Gerd Buurmann / 26.01.2023 / 14:00 / Foto: Gemeinfrei / 38 / Seite ausdrucken

Radikale Pazifistin. Geht das? Was meinen Sie?

Ist es möglich, in Anbetracht eines Aggressors, der Grenzen missachtet und in ein souveränes Land einmarschiert, pazifistisch zu bleiben? Als Versuch einer Beantwortung dieser Frage möchte ich eine Frau aus den Vereinigten Staaten von Amerika vorstellen, die Zeit ihres Lebens, auch während der zwei Weltkriege, eine radikale Pazifistin war.

Die Bundesregierung liefert Kiew Kampfpanzer, eine Entscheidung, die die Gräben innerhalb der durch den Krieg in der Ukraine eh schon gespaltenen deutschen Gesellschaft vertieft. Ist es möglich, in Anbetracht eines Aggressors, der Grenzen missachtet und in ein souveränes Land einmarschiert, pazifistisch zu bleiben?

Als Versuch einer Beantwortung dieser Frage möchte ich eine Frau aus den Vereinigten Staaten von Amerika vorstellen, die Zeit ihres Lebens, auch während der zwei Weltkriege, eine radikale Pazifistin war. Sogar in der Zeit des Krieges gegen die Nationalsozialisten stellte sie sich gegen einen Kriegsbeitritt der USA, was sie die politische Karriere und einige Freundschaften kostete. Ihr Name war Jeannette Pickering Rankin. Von ihr stammen die Worte:

„Man kann einen Krieg genauso wenig gewinnen wie ein Erdbeben.“

Schreiben Sie uns Ihre Meinung! Und nun zur Person: Jeannette Rankin wurde am 11. Juni 1880 geboren. Sie war die erste Frau, die jemals in den Vereinigten Staaten von Amerika ein Bundesamt innehatte. Sie wurde erstmals im Jahr 1916 und erneut im Jahr 1940 als Republikanerin aus Montana in das US-Repräsentantenhaus gewählt.

→ Schriftliche Aufgabe 1: Prüfen Sie anhand des Artikels über Jeannette Rankin, ob die folgenden Aussagen zutreffen: (a) Rankin wurde im Jahr 1880 geboren. (b) Rankin befürwortete einen Kriegsbeitritt der USA gegen die Nationalsozialisten. (c) Rankin wurde als Demokratin in das US-Repräsentantenhaus gewählt. Antworten Sie jeweils mit Ja oder Nein, und belegen Sie Ihre Antwort mit dem entscheidenden Wortlaut des Artikels als wörtliches Zitat.
→ Schriftliche Aufgabe 2: Ändern Sie im Artikel über Jeannette Rankin die Passage von „Schreiben Sie uns“ bis einschließlich „das US-Repräsentantenhaus gewählt.“, indem Sie „Montana“ durch „Idaho“ ersetzen, und geben Sie die Passage vollständig wieder.

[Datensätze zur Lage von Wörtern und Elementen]

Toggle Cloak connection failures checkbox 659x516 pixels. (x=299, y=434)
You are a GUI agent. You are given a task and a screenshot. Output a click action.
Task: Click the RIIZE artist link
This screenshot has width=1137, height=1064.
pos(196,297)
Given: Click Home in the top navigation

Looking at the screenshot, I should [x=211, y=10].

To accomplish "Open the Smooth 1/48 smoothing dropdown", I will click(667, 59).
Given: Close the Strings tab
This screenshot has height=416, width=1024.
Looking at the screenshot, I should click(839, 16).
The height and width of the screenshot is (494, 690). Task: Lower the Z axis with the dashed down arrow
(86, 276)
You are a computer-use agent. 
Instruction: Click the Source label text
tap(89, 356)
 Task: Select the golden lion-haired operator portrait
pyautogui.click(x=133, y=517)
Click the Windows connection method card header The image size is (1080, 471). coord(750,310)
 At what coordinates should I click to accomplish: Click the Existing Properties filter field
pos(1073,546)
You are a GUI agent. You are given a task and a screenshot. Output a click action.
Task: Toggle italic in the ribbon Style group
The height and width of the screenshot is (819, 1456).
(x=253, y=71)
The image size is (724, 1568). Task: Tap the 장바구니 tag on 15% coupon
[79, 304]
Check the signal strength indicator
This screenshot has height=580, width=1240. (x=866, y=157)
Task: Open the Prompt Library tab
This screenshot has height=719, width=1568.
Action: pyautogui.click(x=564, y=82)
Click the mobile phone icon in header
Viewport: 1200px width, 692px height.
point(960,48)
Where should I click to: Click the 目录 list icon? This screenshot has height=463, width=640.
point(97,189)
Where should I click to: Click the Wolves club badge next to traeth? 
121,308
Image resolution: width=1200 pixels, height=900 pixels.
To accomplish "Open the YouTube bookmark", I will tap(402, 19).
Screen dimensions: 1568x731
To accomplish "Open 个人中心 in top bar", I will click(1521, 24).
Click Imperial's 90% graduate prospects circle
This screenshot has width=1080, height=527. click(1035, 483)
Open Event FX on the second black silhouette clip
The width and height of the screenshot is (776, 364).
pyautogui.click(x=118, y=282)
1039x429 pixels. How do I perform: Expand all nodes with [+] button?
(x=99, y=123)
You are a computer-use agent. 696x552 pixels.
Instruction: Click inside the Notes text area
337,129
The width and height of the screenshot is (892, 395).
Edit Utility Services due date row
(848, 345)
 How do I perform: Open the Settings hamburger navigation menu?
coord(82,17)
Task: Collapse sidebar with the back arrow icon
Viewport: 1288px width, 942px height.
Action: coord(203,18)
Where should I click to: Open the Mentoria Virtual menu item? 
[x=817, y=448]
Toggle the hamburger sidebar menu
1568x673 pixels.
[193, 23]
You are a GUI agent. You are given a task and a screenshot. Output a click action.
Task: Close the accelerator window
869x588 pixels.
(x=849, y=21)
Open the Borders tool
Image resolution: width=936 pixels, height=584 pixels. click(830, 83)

→ Schriftliche Antwort 1:
(a) Ja: „Jeannette Rankin wurde am 11. Juni 1880 geboren.“
(b) Nein: „Sogar in der Zeit des Krieges gegen die Nationalsozialisten stellte sie sich gegen einen Kriegsbeitritt der USA“
(c) Nein: „als Republikanerin aus Montana in das US-Repräsentantenhaus gewählt“

→ Schriftliche Antwort 2:
Schreiben Sie uns Ihre Meinung! Und nun zur Person: Jeannette Rankin wurde am 11. Juni 1880 geboren. Sie war die erste Frau, die jemals in den Vereinigten Staaten von Amerika ein Bundesamt innehatte. Sie wurde erstmals im Jahr 1916 und erneut im Jahr 1940 als Republikanerin aus Idaho in das US-Repräsentantenhaus gewählt.